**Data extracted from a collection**
↓↓↓
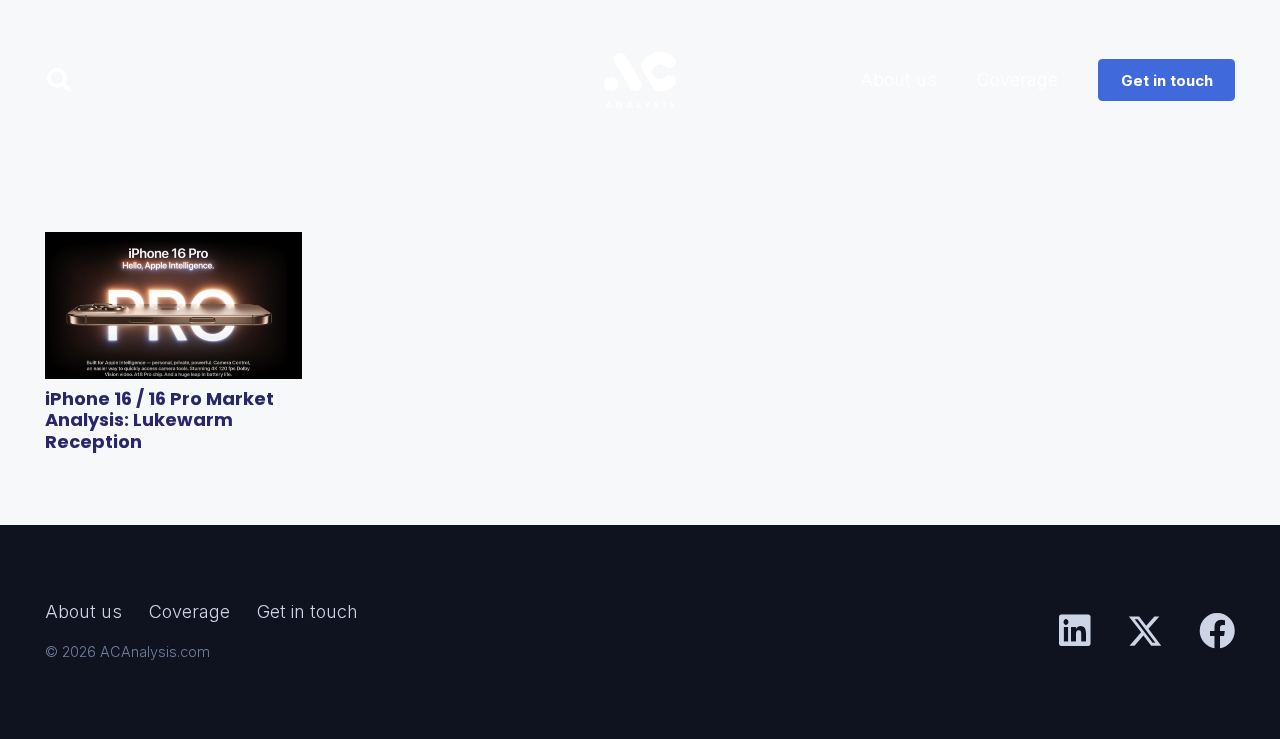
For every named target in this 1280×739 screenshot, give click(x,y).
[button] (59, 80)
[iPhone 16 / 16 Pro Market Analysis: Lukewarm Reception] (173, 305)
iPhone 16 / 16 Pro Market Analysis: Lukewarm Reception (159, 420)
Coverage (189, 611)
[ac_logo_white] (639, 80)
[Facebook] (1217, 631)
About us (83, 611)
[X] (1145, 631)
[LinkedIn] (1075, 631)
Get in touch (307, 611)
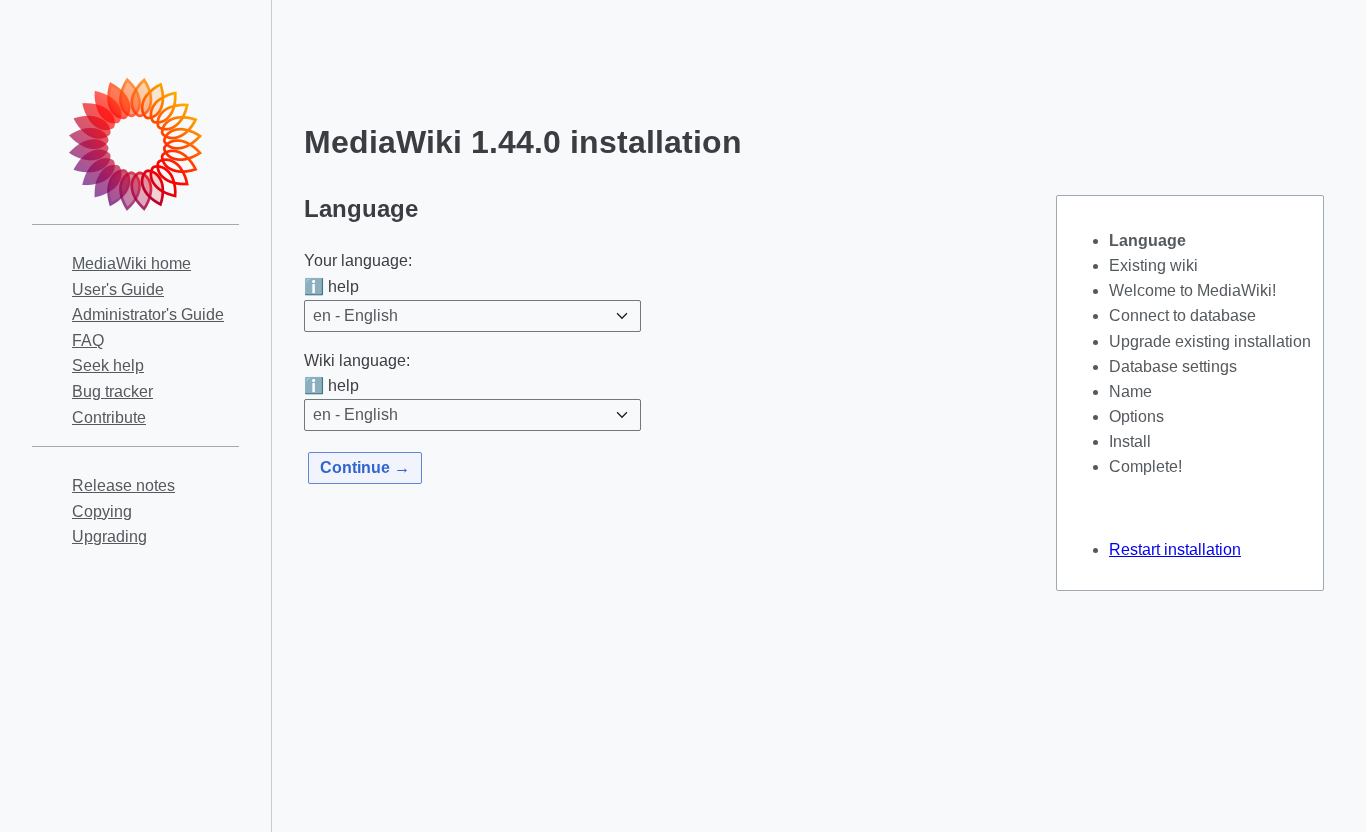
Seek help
↑↑↑
**What you have to do**
Write out a verbatim copy of the lines from the line that contains "Coverage (189, 611)" through the end of the entries above; pictures are not copied.

**Written solution**
Coverage (189, 611)
[ac_logo_white] (639, 80)
[Facebook] (1217, 631)
About us (83, 611)
[X] (1145, 631)
[LinkedIn] (1075, 631)
Get in touch (307, 611)
Seek help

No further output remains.